**TEXT UNDER STUDY**
════════════════
‘A little more normal,’ Professors brainstorm, making Zoom classes engaging

Last week marked a year of virtual classes and Baylor students and faculty are still navigating how to bring a sense of normalcy back to the virtual classroom. Christina Cannady | Photographer

By Jillian Veldey | Reporter

Last week marked one year since the first day of virtual classes due the pandemic. What was at first anticipated to be a two-week hiatus from on-campus activities turned into a year of online and learning at a distance.

Students and faculty have faced unique challenges while navigating how to best maintain a sense of normalcy during the pandemic. One major area of focus is the classroom—a term that once meant on campus, but has since expanded to include anywhere with Wi-Fi and a computer.

Houston freshman Nayiri Ohanian said even though most of her classes are in person, her online courses pose seemingly unsolvable problems.

“We basically have to teach ourselves more than half the material. It was not the teacher’s fault. He was very good, but under the circumstances, there was no more organized way to do it,” Ohanian said. “It was possible to stay on top of that required a lot of self-determination to teach yourself.”

Some students said their professors found creative ways to make Zoom classes feel as close to normal as an in-person class would.

Houston senior Sammy Pendergast said it was the little things one of his professors did before class that made all the difference.
════════════════
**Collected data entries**
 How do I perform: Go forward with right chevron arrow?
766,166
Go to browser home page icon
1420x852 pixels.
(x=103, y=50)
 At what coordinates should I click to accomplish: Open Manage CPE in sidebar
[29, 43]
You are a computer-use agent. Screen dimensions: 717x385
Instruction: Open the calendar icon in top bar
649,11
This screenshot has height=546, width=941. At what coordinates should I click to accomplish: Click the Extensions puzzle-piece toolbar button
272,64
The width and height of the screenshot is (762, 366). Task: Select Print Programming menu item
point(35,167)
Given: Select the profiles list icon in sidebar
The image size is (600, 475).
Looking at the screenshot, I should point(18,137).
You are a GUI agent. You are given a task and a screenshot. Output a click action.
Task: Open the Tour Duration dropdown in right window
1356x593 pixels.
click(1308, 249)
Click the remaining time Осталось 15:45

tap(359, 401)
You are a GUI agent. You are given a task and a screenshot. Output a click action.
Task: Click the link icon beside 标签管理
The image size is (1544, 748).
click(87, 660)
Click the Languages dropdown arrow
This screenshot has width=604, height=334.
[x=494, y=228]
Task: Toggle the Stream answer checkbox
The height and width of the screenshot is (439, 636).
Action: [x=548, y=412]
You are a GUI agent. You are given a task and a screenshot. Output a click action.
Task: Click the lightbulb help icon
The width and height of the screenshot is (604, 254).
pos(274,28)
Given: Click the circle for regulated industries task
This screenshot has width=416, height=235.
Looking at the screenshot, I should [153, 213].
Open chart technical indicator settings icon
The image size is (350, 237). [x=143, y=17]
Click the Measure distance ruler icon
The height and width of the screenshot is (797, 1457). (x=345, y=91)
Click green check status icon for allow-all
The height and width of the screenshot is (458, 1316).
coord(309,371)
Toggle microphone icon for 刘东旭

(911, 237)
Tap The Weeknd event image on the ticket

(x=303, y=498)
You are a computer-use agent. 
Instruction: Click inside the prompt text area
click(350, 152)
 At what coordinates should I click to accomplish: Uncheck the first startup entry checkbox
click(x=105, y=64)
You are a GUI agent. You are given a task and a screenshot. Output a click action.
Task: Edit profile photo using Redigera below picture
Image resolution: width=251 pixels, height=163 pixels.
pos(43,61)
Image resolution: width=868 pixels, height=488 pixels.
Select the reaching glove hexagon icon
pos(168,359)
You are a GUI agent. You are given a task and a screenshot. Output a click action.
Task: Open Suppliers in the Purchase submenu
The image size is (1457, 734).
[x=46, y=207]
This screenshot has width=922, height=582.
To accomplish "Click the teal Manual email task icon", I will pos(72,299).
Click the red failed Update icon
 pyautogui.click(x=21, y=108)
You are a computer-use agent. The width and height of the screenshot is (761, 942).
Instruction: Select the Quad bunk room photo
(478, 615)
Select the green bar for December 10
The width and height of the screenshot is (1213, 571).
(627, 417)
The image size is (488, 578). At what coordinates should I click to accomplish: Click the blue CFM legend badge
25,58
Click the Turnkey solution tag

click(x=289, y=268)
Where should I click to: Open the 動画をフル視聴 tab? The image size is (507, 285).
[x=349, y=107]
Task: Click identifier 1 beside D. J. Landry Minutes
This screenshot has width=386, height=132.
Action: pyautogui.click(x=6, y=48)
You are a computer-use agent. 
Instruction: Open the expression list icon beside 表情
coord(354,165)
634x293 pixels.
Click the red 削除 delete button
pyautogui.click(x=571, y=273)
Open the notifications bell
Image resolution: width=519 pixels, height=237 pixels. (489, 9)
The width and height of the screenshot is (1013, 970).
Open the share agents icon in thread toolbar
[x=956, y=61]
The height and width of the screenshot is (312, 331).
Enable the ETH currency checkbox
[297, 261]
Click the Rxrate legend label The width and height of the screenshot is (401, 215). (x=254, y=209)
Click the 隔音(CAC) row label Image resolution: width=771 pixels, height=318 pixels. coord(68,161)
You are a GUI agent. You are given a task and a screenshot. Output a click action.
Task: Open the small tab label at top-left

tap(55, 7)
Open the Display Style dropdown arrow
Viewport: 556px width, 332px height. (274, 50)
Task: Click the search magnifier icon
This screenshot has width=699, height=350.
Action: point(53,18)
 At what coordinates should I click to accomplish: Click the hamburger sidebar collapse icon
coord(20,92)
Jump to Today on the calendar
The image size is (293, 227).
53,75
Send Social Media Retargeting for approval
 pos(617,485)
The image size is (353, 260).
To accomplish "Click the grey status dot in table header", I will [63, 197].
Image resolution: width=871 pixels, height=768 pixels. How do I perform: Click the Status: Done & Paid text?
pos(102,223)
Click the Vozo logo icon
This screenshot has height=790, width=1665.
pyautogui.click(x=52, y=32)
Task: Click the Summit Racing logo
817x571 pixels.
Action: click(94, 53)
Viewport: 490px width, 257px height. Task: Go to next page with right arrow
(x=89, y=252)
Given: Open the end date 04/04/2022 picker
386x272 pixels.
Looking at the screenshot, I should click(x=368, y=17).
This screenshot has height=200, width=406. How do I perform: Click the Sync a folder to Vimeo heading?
════════════════
**WORK ORDER 1**
Swap "Wi-Fi" for "an internet connection" as you write out the article on Zoom classes between "Students and faculty have" and "in-person class would.", inclusive.
**WORK ORDER 2**
In the article on Zoom classes, why does Ohanian say it was not the teacher's fault that students had to teach themselves more than half the material?
These items were taken from a different source than the text.

**REPLY 1**
Students and faculty have faced unique challenges while navigating how to best maintain a sense of normalcy during the pandemic. One major area of focus is the classroom—a term that once meant on campus, but has since expanded to include anywhere with an internet connection and a computer.

Houston freshman Nayiri Ohanian said even though most of her classes are in person, her online courses pose seemingly unsolvable problems.

“We basically have to teach ourselves more than half the material. It was not the teacher’s fault. He was very good, but under the circumstances, there was no more organized way to do it,” Ohanian said. “It was possible to stay on top of that required a lot of self-determination to teach yourself.”

Some students said their professors found creative ways to make Zoom classes feel as close to normal as an in-person class would.

**REPLY 2**
She says the teacher was very good, but under the circumstances there was no more organized way to do it.